In entrambi in casi ad essere assente è ancora una volta il padre, simbolo di autorità non solo ristretta al proprio nucleo familiare, ma che si estende per istinto al senso di responsabilità pubblica. C'è uno slittamento di codice simbolico che in casi come la complicità delle madri in tali crimini, non può essere ridotto a mero caso situazionale, ma che ne rappresenta il portato originale. Con questo non ci spingiamo a dire che le madri sono responsabili delle azioni dei loro figli ma che, anche se vittime delle circostanze, quei figli li hanno educati e cresciuti. Figli matrizzati, incapaci di resistere ad una perdita o ad un rifiuto, e che esplodono in raptus omicidi incontrollabili, nello stesso modo quando viene loro sottratto un giocattolo o quando si rompe, e con madri a correre in loro aiuto pur di non vedere franare la loro narrazione fasulla di un figlio bravo e perfetto.

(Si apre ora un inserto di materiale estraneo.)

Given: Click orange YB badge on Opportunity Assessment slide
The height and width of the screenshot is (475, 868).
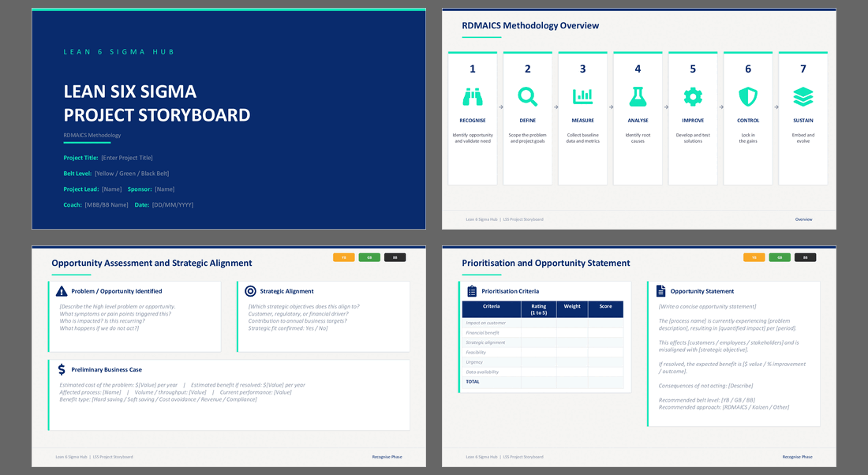Looking at the screenshot, I should click(344, 257).
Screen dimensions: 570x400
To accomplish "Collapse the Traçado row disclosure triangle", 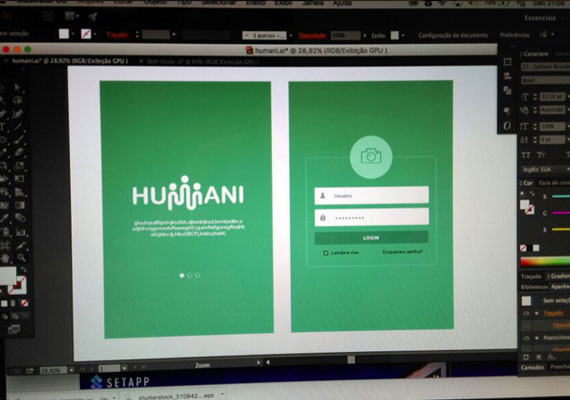I will 537,313.
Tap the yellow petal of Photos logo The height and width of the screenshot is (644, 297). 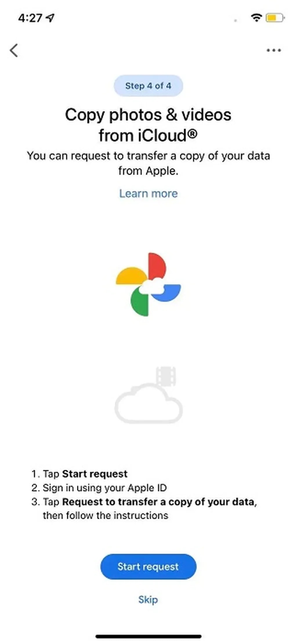pyautogui.click(x=131, y=276)
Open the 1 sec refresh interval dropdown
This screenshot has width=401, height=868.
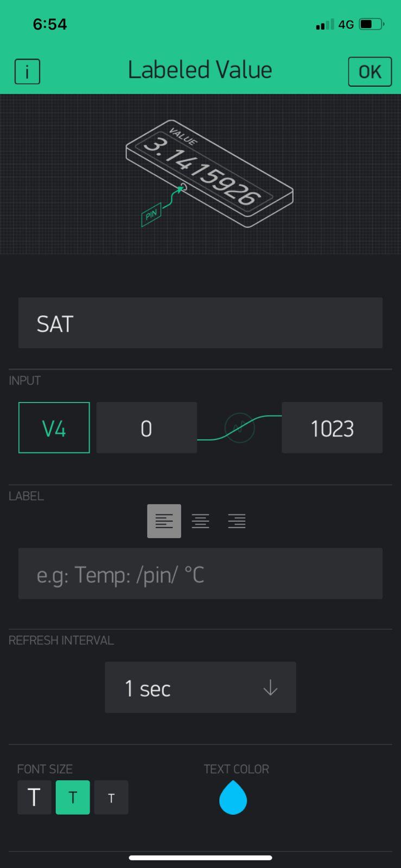point(200,687)
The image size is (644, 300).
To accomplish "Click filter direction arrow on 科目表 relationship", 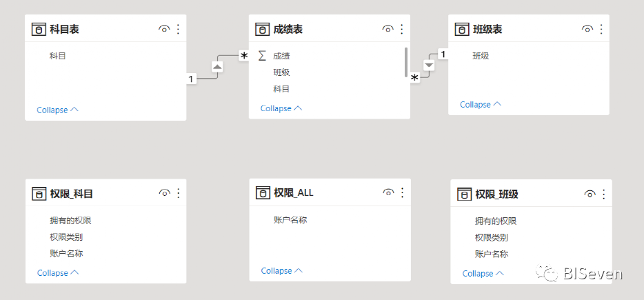I will (x=217, y=66).
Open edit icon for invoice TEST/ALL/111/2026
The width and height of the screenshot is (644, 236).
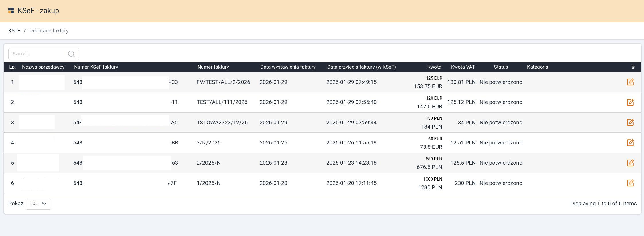point(630,102)
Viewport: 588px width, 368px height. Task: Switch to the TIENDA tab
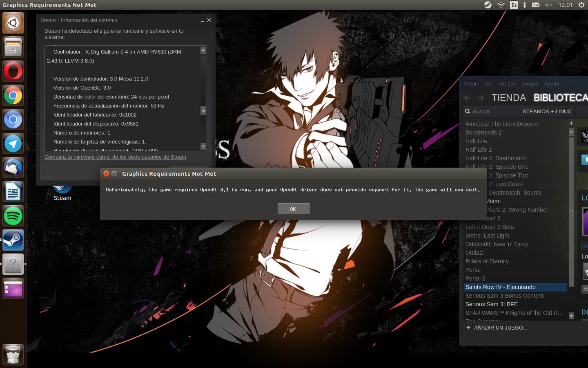tap(508, 98)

Mark Samson e Stefano Argentino, così come i Filippo Turetta sono l'antitesi della virilità, figli di padri biologici ma simbolicamente inesistenti. Il Padre, tanto vituperato e additato ad origine di ogni male sociale, è oggi il grande assente perché la società post-moderna orfana di grandi valori e narrazioni, non gli riconosce più nessun valore. Mentre i professionisti dell'informazione moralisticamente conforme e gli psicologi piallati da un femminismo sempre più ottuso e irresponsabile, danno sempre le stesse risposte a fenomeni criminali che si ripetono con le stesse dinamiche. Quello che gli alfieri del politicamente corretto si rifiutano di guardare è cosa hanno prodotto settant'anni di demolizione della figura paterna, dei suoi codici simbolici e comportamentali. Più si continuerà a parlare di amori tossici, di amori malati, di cultura ancora dominata dal maschio, più continueranno a sfuggire le ragioni profonde di episodi del genere.

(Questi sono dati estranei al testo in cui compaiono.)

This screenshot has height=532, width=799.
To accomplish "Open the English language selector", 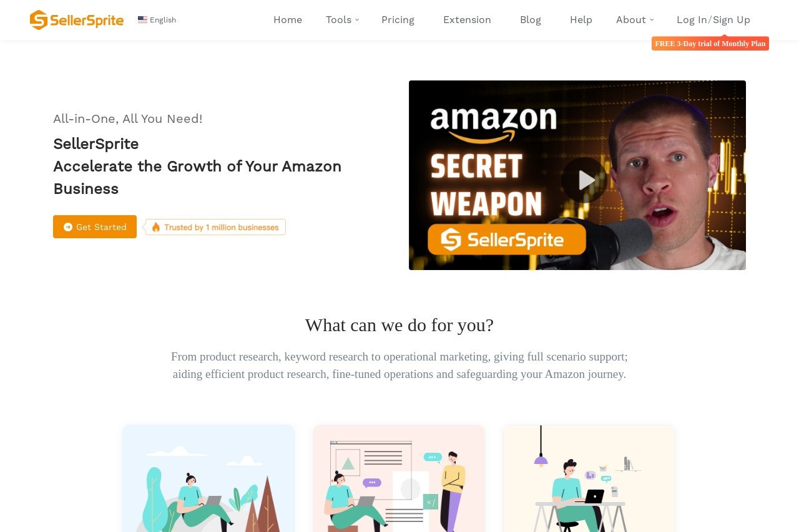I will point(157,20).
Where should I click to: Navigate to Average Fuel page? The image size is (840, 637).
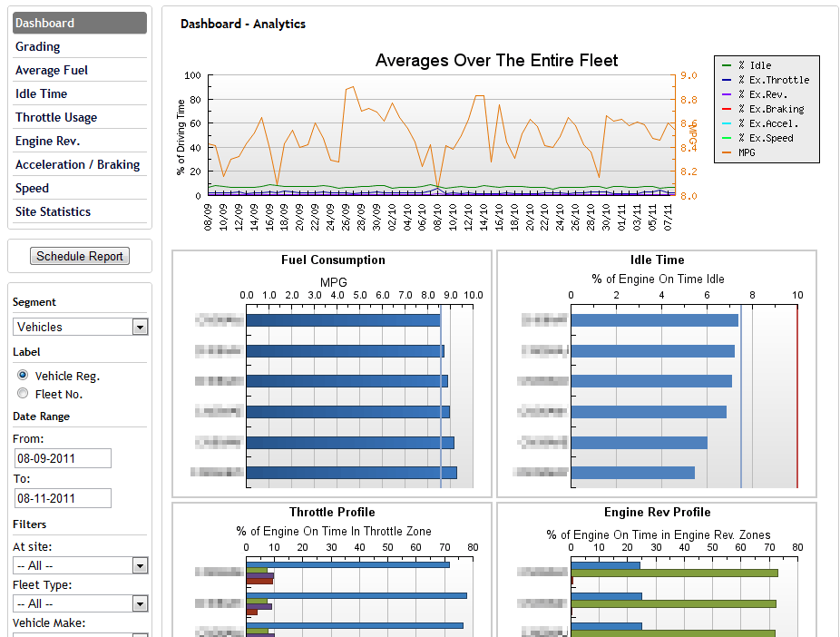[51, 70]
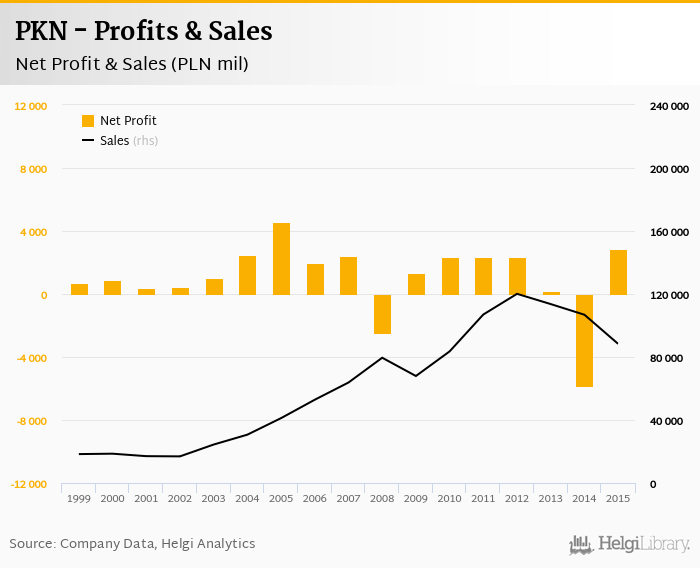Viewport: 700px width, 568px height.
Task: Click the 2015 x-axis year label
Action: (618, 498)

Le streghe del matriarcato che continuano a criminalizzare il maschio bianco, ma che girano colpevolmente la testa dall'altra parte quando gli autori dei crimini sono individui "intersezionali", ignorano il fatto che la maggioranza dei giovani più propensi a commettere reati sono spesso figli di madri single dove il padre non c'è, e quando non c'è, a mancare è la legge, una mappa di codici e di "regole" non scritte da dove orientare il nostro cammino esistenziale. Da quando il padre è stato estromesso ed esautorato della sua autorità, i figli sono stati cresciuti da madri incapaci di dettare regole e codici normativi che prevedessero il concetto di limite e normazione dell'io narcisistico. Madri disperare ed impotenti, madri complici di figli assassini che hanno ucciso altre donne.